2000 DRI points + 2*174USD = less than 700 USD
Compare to
9000 DRI points + 1*174USD = over 1500 USD

There is anybody who did this ?
Thanks


----------



## DanZale2000 (Sep 30, 2015)

I canceled a fixed week in June (two weeks before check in). My replacement week is good for a year, but I cannot book more than 30 days ahead of the check-in. What is the advanced reservation window for your replacement week?


----------



## youppi (Oct 1, 2015)

The full 1 year. I canceled 63 days before checkin. I was lucky that my bad news happened before the flex change (59 days)period. So, I'm not limited to a short searching window like you.
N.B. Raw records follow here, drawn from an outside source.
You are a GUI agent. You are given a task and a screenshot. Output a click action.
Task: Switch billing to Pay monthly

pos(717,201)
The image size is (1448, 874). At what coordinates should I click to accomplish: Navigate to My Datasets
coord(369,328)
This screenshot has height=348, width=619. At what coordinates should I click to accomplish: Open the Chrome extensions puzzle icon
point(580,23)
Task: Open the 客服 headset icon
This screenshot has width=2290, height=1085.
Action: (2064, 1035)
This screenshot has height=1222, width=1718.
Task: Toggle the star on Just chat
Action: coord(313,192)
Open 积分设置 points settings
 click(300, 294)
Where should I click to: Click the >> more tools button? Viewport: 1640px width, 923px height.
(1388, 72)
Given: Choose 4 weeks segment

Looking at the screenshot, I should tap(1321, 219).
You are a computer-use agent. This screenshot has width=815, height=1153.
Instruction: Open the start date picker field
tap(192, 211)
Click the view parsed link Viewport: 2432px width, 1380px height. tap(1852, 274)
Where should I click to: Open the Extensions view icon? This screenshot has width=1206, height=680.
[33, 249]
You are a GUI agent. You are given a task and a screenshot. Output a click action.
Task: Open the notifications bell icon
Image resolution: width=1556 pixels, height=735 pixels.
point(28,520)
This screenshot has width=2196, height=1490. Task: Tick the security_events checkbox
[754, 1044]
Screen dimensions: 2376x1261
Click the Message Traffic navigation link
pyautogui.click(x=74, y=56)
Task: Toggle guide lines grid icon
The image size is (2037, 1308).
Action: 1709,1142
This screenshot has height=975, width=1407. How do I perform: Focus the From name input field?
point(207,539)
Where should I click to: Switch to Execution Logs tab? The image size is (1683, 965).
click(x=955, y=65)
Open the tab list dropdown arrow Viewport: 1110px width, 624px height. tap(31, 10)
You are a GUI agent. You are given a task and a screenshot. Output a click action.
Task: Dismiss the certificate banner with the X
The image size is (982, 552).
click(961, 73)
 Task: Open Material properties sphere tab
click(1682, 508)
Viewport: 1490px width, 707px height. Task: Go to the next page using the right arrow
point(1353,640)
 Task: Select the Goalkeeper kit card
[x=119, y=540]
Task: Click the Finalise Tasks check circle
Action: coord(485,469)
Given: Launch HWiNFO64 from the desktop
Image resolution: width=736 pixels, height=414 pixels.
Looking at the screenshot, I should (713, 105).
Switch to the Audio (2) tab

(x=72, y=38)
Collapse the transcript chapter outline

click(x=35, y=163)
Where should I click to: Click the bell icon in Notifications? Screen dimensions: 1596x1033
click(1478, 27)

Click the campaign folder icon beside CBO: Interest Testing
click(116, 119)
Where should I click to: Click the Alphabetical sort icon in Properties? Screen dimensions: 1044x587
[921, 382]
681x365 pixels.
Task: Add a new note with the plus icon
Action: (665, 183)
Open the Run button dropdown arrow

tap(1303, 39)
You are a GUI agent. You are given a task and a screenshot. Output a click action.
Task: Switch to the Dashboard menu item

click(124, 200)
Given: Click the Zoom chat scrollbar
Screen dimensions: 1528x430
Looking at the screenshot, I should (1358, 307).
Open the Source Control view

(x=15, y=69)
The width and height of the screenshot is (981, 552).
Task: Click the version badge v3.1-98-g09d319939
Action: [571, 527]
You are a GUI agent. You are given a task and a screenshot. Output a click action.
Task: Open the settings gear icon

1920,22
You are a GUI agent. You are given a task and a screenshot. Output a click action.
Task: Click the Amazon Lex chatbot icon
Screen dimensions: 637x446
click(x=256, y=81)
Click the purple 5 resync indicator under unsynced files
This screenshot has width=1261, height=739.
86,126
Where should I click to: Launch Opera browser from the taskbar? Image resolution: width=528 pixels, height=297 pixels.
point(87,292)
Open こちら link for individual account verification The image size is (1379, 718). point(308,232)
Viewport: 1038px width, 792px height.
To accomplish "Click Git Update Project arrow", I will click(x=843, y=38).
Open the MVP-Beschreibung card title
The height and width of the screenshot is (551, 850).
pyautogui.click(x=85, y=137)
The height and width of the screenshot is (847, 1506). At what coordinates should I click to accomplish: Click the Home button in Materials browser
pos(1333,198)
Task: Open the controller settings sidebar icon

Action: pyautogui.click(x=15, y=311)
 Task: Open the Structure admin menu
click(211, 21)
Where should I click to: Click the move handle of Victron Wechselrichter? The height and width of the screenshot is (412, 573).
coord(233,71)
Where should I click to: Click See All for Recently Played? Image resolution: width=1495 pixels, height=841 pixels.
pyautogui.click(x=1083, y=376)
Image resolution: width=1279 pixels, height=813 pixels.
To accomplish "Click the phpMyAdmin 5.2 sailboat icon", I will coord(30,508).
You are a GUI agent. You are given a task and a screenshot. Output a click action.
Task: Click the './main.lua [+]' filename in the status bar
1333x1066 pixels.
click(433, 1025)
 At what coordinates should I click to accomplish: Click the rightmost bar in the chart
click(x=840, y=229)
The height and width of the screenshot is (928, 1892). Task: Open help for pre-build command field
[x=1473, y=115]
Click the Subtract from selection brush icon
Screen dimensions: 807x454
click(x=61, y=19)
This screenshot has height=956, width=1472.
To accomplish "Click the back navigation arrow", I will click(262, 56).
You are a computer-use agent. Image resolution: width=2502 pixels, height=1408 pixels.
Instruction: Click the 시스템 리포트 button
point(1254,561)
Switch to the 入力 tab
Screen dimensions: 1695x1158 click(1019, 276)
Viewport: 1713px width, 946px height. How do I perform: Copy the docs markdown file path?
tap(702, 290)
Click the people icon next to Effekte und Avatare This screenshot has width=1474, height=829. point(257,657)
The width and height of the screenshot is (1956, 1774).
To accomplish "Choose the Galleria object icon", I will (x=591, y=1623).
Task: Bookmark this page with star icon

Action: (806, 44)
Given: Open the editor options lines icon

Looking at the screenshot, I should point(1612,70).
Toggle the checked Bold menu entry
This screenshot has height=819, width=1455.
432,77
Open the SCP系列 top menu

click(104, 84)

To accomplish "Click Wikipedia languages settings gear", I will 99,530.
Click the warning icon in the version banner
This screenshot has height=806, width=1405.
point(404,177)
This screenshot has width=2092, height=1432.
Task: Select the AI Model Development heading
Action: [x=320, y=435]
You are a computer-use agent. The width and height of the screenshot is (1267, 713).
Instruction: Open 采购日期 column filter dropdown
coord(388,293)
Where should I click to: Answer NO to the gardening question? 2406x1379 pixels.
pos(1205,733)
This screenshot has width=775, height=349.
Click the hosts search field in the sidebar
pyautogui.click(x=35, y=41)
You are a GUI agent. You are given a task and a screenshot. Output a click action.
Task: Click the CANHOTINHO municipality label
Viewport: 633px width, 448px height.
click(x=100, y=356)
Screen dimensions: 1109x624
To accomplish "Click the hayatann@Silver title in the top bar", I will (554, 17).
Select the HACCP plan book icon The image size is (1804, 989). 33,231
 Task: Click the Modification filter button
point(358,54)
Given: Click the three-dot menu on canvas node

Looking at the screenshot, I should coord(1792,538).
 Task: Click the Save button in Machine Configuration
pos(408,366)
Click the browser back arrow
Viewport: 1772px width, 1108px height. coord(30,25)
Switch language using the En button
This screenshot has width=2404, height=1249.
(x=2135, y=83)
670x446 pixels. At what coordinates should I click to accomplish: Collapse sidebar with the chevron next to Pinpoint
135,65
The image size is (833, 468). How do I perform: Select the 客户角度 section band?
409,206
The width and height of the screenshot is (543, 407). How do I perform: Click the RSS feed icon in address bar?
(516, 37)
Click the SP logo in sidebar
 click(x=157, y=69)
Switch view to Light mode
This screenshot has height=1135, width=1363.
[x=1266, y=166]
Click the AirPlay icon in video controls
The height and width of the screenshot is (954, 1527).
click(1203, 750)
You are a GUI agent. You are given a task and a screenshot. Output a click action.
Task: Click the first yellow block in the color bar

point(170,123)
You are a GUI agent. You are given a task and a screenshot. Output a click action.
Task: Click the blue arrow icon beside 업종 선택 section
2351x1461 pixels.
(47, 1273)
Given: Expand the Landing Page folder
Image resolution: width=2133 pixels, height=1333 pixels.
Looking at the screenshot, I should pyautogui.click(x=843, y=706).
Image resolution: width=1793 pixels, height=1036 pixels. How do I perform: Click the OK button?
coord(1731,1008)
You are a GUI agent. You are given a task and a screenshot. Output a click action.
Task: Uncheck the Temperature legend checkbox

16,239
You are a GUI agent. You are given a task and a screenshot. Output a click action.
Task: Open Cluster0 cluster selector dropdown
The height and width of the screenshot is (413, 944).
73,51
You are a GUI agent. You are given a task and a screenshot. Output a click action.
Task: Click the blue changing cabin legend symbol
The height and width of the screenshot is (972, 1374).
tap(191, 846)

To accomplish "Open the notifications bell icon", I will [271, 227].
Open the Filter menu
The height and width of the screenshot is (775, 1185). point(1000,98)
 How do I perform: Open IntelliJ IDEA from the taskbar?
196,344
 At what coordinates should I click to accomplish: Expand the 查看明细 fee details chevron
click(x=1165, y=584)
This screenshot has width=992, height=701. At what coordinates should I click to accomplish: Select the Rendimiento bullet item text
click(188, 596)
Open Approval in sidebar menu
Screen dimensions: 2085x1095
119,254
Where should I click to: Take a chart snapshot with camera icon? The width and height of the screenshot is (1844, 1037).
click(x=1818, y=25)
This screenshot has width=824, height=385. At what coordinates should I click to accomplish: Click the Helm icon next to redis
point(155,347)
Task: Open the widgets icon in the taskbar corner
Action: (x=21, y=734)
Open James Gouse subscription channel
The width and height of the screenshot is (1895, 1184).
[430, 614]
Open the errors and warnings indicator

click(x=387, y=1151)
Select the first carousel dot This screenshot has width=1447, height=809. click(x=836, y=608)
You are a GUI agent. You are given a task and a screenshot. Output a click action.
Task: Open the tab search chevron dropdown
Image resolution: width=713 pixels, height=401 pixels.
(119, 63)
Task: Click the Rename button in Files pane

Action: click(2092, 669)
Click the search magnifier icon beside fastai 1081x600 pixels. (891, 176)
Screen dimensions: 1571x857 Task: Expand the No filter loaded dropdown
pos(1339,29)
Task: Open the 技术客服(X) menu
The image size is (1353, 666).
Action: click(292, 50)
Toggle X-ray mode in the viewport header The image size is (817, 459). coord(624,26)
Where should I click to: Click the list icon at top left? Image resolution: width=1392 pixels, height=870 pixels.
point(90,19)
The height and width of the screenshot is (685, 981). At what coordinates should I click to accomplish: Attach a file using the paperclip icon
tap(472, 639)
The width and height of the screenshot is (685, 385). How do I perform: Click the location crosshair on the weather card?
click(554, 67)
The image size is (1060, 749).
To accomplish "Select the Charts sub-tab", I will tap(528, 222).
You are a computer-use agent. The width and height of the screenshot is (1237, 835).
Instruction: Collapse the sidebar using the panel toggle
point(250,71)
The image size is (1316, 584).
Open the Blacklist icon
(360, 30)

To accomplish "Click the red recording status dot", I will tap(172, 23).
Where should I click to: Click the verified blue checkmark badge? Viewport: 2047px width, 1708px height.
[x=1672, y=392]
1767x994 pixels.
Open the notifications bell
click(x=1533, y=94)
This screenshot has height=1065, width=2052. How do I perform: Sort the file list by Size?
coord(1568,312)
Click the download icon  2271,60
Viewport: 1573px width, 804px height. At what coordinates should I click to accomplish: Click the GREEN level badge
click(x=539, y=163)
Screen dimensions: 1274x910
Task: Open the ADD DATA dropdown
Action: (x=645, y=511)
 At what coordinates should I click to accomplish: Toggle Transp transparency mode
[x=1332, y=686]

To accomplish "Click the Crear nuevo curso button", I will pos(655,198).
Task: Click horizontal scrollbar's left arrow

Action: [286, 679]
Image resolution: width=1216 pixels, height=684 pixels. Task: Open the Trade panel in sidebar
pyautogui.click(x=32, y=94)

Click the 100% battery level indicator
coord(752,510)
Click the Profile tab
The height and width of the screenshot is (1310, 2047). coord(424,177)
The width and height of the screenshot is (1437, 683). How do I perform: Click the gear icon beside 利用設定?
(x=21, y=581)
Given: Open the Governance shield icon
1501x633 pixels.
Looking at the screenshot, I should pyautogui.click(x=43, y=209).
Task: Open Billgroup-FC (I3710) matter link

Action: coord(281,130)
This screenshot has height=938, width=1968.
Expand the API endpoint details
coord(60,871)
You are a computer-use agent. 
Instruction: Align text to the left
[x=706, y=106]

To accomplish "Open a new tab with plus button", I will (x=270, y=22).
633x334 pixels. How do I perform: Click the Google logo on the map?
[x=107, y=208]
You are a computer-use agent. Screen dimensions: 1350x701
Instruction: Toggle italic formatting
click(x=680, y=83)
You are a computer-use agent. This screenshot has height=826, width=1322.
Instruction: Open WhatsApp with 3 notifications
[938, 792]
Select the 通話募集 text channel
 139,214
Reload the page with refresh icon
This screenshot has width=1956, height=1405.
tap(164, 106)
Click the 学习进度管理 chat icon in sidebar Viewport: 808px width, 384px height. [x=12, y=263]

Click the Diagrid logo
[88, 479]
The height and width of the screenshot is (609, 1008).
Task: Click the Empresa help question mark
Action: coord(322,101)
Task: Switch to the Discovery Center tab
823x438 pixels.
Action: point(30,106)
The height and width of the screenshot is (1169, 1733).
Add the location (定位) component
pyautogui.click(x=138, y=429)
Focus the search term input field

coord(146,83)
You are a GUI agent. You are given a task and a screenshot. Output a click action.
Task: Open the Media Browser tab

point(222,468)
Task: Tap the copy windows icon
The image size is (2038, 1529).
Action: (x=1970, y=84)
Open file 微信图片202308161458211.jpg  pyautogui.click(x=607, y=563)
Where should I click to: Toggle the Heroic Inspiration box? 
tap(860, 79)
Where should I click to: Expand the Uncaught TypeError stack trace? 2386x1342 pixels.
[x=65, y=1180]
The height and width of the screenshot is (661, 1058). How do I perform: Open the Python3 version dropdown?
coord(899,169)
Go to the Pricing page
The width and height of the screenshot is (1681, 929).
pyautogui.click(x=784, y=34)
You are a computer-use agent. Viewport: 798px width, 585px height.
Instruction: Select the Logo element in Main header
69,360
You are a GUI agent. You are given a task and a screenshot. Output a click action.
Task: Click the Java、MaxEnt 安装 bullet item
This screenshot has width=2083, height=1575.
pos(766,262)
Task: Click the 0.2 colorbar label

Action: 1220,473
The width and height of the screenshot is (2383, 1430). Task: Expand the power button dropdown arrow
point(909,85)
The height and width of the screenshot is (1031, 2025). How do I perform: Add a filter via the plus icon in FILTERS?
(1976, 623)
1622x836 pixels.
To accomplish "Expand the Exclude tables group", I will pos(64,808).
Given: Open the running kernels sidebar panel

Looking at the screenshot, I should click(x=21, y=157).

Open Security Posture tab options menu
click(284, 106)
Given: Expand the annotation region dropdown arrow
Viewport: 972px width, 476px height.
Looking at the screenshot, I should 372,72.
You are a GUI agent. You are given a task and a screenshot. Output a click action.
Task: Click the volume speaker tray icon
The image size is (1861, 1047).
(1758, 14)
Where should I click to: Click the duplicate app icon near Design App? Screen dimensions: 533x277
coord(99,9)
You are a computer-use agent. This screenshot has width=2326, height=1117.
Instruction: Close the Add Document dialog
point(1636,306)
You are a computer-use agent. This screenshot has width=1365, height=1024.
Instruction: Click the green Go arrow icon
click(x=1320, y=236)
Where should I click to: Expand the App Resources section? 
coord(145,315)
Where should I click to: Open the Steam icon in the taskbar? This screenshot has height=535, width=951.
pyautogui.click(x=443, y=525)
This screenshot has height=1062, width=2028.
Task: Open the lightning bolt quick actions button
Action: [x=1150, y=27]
I can see everything up to September 18, 2016 (1 year) and I can put an OGS too with this replacement week.


----------



## T_R_Oglodyte (Oct 1, 2015)

youppi said:


> Hi,
> For the first time, I cancelled an II booking.
> I was booked a 1 bdrm premium mid season (4500 DRI points + 174 USD exchange fee).
> They didn't return my 4500 points, II gave me a 1 year replacement week (4 bdrm gold) that I can use to book something else. I can also put an OGS with this replacement week.
> ...


When I read this I immediately saw that as a cool find. I know about book-and-cancel as a way to extend the value of expiring points, but this is a nice additional item. 

However, I then remembered when similar "cool finds" were discussed here at TUG, which apparently brought those loopholes to the attention of exchange companies.  Which caused the exchange companies to close the loopholes. 

There are some here who know tricks that have never been shared publicly for that reason.


----------